A friend or family member share some wonderful news. Maybe they are getting married. Maybe they have bought a new home. Or they have secured their dream job. Perhaps their new business is a huge success. The list could go on and on.
You are happy for them, really you are, but there is also a niggling feeling inside, maybe even the song “What about me” plays through your mind.
And yes, here it comes, if you are honest you can feel it, that rise of jealousy. I often call it envy as it feels lighter, less severe, but look it is the same thing. We don’t want to feel it, we know we aren’t a bad person and this familiar feeling can make us feel like a bad person.
You are jealous of the news they have shared.
Why can’t it happen for you? Why can’t you have want they have?
We have learnt to believe that feeling jealous is a bad thing. Only nasty people feel this, don’t they?
So now not only are you feeling jealous you are beating yourself up for it and feeling like a bad person!!
I say stop!!!!
Are all feelings of jealousy bad? Is jealousy always negative? Does feeling jealous make you a ‘bad’ person?
Is jealously a cruse?
No. I believe feeling jealous can actually be a gift, a true gift.
Yes a gift!!
Be honest, especially with yourself, about what you are really feeling and then look at it like this. This situation, being shown what someone else has or has achieved which is similar to what you desire, is a sign from the universe of what is possible and depending on the situation it may be a sign that you have made decisions, taken action or maybe more accurately not taken action, that has actually lead you AWAY from your desired and even destined outcome.
This can be a reminder, a wake up call!
Jealousy is a sign from the universe to look at the path you are on and the decisions you are making and assess, are they getting you closer to what you desire?
It can be a fabulous sign if you are prepared to look at it and not deny it, not just judge it as negative.
Firstly you aren’t usually jealous of something you DON’T want. So be thankful for that message, the message that it is possible, it is happening around you and can therefore happen for you too. Use this as an opportunity to examine what it is you truly want, be honest about what you desire. Which part of their story, situation or experiences are you actually jealous about? This can help you get really clear about what you want!
Secondly have a look, an honest look, at what actions, decisions or inactions have lead you to where you are now and to what you have or don’t have.
This is the gift.
This is the opportunity.
The universe has brought this situation into your awareness for a reason and I think that reason is it show you what is possible and highlight what you haven’t done yet!!
The feelings of jealousy are created to remind you that you would really like this ‘thing’ and also to remind you or bring your awareness to the fact that, for whatever reasons, you haven’t made the decisions or taken the action required to make it happen.
This jealousy can be a wake up call, the kick in the pants you may need. Ask “What can I do differently to make this (or similar) my reality? It is obviously possible, what do I need to do to make it happen?”

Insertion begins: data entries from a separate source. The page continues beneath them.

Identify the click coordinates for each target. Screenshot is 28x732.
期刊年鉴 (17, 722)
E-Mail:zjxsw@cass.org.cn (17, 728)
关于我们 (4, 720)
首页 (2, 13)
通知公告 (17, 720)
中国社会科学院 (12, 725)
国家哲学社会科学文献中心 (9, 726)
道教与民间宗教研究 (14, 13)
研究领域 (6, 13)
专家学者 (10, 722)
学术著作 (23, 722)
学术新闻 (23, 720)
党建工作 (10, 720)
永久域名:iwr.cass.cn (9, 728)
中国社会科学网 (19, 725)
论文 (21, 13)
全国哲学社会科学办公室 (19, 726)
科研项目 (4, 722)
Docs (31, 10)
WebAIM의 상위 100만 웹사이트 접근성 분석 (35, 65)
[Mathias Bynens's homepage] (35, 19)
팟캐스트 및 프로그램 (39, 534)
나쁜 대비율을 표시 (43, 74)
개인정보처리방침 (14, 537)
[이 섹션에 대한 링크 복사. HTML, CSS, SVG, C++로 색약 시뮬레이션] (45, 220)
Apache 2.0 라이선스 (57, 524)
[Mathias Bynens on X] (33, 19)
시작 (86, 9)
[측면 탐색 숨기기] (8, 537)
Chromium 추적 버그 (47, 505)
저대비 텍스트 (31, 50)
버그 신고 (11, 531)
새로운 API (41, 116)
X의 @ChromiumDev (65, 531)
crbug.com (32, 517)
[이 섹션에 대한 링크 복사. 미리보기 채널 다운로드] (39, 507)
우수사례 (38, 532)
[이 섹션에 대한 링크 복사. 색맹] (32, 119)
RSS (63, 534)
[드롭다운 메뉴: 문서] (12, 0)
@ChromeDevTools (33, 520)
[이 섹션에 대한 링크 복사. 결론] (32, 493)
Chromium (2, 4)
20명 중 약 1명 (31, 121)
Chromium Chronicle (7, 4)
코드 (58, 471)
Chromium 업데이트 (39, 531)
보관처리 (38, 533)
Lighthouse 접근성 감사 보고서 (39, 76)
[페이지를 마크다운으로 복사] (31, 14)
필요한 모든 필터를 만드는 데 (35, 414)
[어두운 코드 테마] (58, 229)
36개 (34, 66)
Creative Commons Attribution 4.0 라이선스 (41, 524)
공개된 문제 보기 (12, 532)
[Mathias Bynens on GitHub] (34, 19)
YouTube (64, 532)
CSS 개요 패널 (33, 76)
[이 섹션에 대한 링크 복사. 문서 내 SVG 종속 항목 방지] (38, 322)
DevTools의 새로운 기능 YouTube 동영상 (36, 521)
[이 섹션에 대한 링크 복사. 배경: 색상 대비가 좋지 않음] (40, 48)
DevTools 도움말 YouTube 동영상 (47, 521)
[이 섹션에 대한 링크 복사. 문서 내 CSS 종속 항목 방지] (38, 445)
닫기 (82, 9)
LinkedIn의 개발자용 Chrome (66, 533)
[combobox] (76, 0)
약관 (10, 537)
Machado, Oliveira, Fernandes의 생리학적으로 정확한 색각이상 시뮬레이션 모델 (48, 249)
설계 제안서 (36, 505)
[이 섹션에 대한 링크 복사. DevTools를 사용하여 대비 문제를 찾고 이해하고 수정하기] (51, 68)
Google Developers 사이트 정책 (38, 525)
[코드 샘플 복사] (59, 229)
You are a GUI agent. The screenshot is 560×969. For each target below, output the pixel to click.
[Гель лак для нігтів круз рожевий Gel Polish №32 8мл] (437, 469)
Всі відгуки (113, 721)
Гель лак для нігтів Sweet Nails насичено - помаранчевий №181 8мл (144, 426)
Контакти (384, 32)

This is the gift jealousy can be. Don’t bury it, don’t deny it, don’t beat yourself up for it.
Examine it and ask “what do I need to do?” or “What am I prepared to do to make ‘xyz’ happen?”
You’ve been shown what is possible. How exciting is that. And your feeling of jealousy has highlighted it for you.

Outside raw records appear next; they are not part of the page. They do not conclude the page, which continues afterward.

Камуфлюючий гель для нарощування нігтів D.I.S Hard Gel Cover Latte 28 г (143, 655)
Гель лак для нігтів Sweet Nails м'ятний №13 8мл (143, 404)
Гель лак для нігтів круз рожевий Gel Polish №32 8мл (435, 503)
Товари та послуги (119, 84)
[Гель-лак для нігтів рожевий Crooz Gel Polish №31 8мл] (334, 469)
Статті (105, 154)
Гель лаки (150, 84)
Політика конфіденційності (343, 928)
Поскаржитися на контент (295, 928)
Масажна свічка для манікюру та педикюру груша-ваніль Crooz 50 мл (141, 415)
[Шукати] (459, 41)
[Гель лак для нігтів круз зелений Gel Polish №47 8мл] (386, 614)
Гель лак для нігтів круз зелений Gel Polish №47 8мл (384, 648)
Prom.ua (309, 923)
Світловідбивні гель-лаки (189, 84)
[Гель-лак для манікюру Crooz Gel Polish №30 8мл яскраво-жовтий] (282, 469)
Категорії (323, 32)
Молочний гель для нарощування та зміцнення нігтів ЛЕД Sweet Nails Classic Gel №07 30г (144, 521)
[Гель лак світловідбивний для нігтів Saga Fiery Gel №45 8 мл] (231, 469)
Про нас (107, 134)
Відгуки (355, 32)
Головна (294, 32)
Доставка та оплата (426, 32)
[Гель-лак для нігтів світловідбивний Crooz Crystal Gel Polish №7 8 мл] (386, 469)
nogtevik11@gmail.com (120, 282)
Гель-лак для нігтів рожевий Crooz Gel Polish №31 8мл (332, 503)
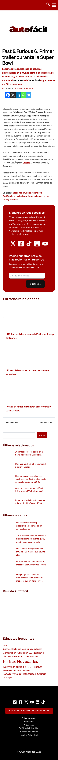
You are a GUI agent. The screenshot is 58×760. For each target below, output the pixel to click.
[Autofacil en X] (13, 245)
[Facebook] (7, 95)
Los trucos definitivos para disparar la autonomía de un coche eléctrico (29, 525)
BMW (5, 646)
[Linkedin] (18, 95)
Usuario (41, 673)
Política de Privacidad (29, 728)
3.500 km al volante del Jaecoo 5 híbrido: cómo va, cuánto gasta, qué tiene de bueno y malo (31, 538)
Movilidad (34, 656)
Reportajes (7, 670)
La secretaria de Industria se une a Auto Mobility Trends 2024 (30, 501)
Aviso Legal (29, 725)
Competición (9, 652)
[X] (13, 95)
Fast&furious (9, 196)
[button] (48, 4)
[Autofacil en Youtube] (45, 245)
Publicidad (29, 721)
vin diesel (14, 199)
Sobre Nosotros (29, 718)
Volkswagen (7, 677)
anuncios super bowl (32, 192)
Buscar (42, 435)
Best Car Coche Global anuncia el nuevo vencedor (30, 465)
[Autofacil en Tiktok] (29, 245)
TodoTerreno (10, 673)
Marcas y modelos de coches (16, 656)
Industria (38, 652)
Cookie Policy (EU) (29, 735)
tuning (6, 199)
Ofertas (28, 667)
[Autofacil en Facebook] (21, 246)
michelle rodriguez (24, 196)
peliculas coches (41, 196)
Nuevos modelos (13, 666)
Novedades (27, 661)
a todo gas (17, 192)
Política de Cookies (29, 731)
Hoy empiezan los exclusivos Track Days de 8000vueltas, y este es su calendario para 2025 (30, 479)
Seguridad (17, 670)
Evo (30, 653)
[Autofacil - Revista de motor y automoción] (13, 5)
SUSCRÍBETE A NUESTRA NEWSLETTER (29, 710)
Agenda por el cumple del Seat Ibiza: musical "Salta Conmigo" (29, 489)
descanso (18, 80)
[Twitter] (26, 702)
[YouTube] (32, 702)
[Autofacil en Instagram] (37, 246)
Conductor (22, 652)
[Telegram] (28, 95)
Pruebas (37, 666)
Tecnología (26, 670)
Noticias (9, 661)
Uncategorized (27, 673)
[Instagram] (15, 702)
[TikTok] (43, 702)
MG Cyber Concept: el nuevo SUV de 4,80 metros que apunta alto (30, 551)
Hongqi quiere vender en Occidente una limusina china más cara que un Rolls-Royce (29, 577)
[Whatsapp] (23, 95)
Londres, (26, 162)
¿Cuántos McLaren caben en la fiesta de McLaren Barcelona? (29, 453)
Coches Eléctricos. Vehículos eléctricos (22, 648)
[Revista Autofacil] (25, 611)
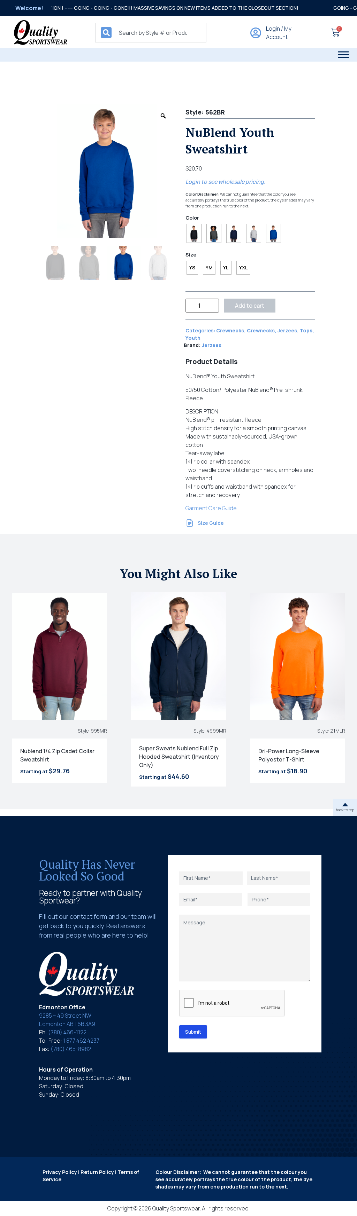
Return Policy (97, 1172)
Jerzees (287, 330)
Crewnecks (230, 330)
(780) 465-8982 (71, 1049)
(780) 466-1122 (67, 1032)
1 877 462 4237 (81, 1040)
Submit (193, 1031)
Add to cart (249, 305)
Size (190, 254)
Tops (306, 330)
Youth (192, 337)
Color (192, 217)
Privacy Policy (60, 1172)
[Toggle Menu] (343, 54)
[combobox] (150, 32)
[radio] (194, 233)
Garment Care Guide (211, 508)
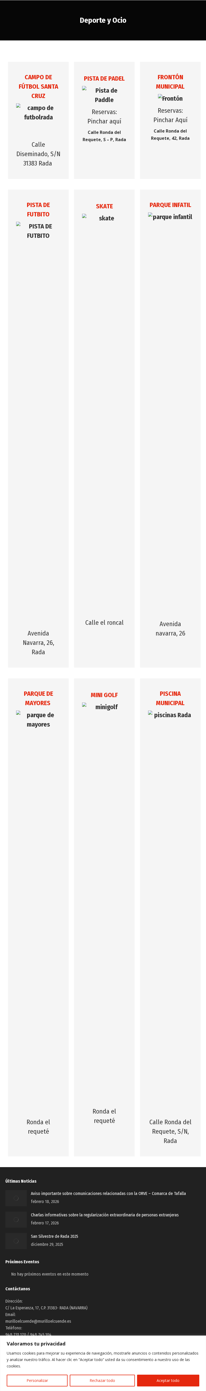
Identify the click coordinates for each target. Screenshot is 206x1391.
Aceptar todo (168, 1380)
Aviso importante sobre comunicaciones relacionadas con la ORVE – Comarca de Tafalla (108, 1193)
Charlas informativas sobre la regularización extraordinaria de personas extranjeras (105, 1214)
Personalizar (37, 1380)
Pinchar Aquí (170, 120)
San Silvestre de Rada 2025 (54, 1236)
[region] (103, 1363)
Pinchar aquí (104, 121)
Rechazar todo (102, 1380)
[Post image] (16, 1198)
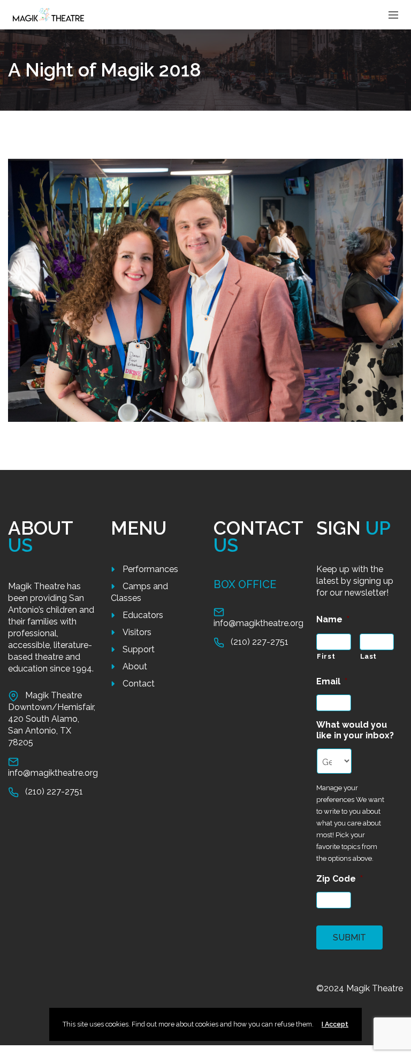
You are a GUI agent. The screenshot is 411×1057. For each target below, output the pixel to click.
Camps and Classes (139, 592)
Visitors (137, 632)
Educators (143, 615)
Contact (139, 683)
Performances (150, 569)
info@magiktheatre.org (53, 773)
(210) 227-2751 (54, 791)
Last (368, 656)
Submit (349, 937)
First (326, 656)
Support (139, 649)
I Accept (335, 1024)
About (135, 666)
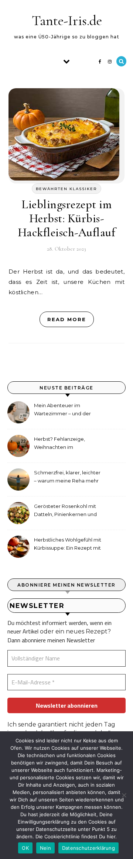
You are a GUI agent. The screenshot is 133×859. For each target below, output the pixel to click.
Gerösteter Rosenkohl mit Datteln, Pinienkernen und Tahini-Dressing (65, 511)
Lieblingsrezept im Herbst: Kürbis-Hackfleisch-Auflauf (67, 218)
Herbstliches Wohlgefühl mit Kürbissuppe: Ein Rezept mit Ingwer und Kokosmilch (67, 545)
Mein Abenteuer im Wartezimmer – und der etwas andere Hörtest (62, 410)
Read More (66, 319)
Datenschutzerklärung (88, 848)
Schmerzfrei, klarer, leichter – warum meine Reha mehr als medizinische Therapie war (67, 477)
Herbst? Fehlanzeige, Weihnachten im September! (59, 444)
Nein (45, 848)
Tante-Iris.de (67, 20)
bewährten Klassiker (66, 188)
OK (25, 848)
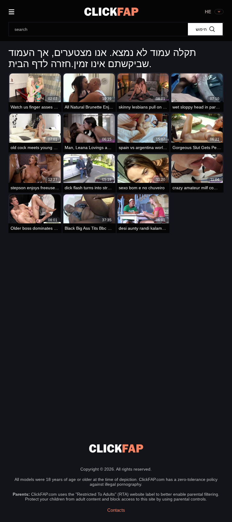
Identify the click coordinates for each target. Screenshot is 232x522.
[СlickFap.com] (111, 11)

If you are prepared to learn from the feeling of jealousy, much like other emotions we consider negative, and take responsibility you may just find that jealousy is in fact a wonderful gift, even a positive thing.
What we deem as ‘negative’ emotions can be our best messengers, our clearest sign posts. If we look at them, have an awareness and don’t ‘sit in’ them they can be our greatest gifts.
So “is jealousy a curse or can it be a blessing?” most definitely it can be a blessing, it is all in the way you look at it.